明治時代の選挙権  

帝国議会の選挙権は直接国税15円以上を納める満25歳以上の男子のみに与えられた。有権者は総人口の1.1%にすぎなかった。

ポピュリズムの吹き荒れる現代から見ると、制限選挙というのもひとつの知恵だったように思われる。日本では逆に選挙年齢を引き下げたが、若者たちは就職に有利そうなアベノミクスを支持した。利害関係者は公共の振る舞いが可能なのかという問題があると思う。経済的にじゅうぶんなゆとりのある労働世代のほうが、もう少し大局的にものを考えることができると思う。

アリストテレスは中間層が政治の主役になるべきだと説いた。支配と服従の両方を経験した人だけが政治の主体になる資格をもつと考えた。ポリスにおいて成人男性は家族や奴隷を支配しており、いっぽうで市民としては公共の義務にしたがっていた。
また、アリストテレスは政治主体は自立していることが前提だとした。アテネの市民は名誉のために自主的に動くことが期待されていた。内発的動機で行動できる人間が賞賛された。これは現代でもまったく同じだろう。

サラリーマンから政治家に転身する人は少ない。隷属的な身分からは政治家は生まれにくいのかもしれない。政治家になるのは弁護士、学者、経営者、芸能人など、個人の力で生きている人が多いように思う。

トランプは実業家としては大成功した人だ。差別的発言はあるが、それよりも彼のアメリカ人的な気質、すなわちDIY精神が高く評価されたのだろう。いまならトランプを支持したアメリカ人たちの気持ちも少しは分かる。

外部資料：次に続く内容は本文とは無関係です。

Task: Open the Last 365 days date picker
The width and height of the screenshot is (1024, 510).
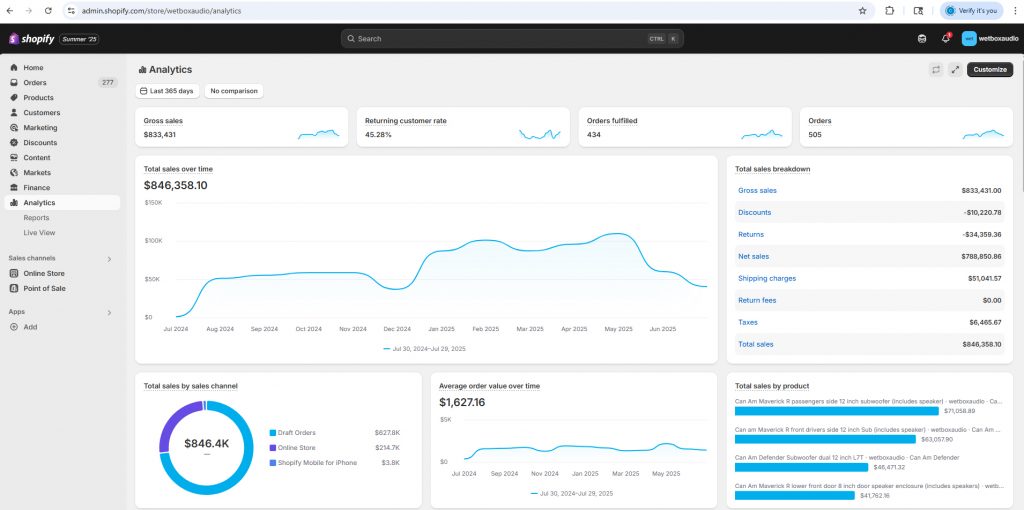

アリストテレスの六政体論のうち、代議制民主主義はどこに分類されるのか。これは実質的に寡頭制だと宇野重規は言っている。なるほどたしかにそうだと思った。直接民主主義ではないので、有権者の権力は実際には極めて制限されている。政治家が有能であればポピュリズムの弊害をうまく調整してくれるはずだ。間接民主主義はリスク・ヘッジのシステムだといえる。これを「民主主義」と呼ぶのは欺瞞のような気もするが。

國分功一郎は現代日本の民主主義について、行政が勝手な裁量で決めてしまう部分があまりに大きいと批判している。これもこの国が実質的に寡頭制で動いていることの証左である。民主主義とはいいながら、うまいことエリートが手綱を握っているわけだ。そうなると、今般の政治の行き詰まりはエリートの劣化にこそ大きな原因があるといえるかもしれない。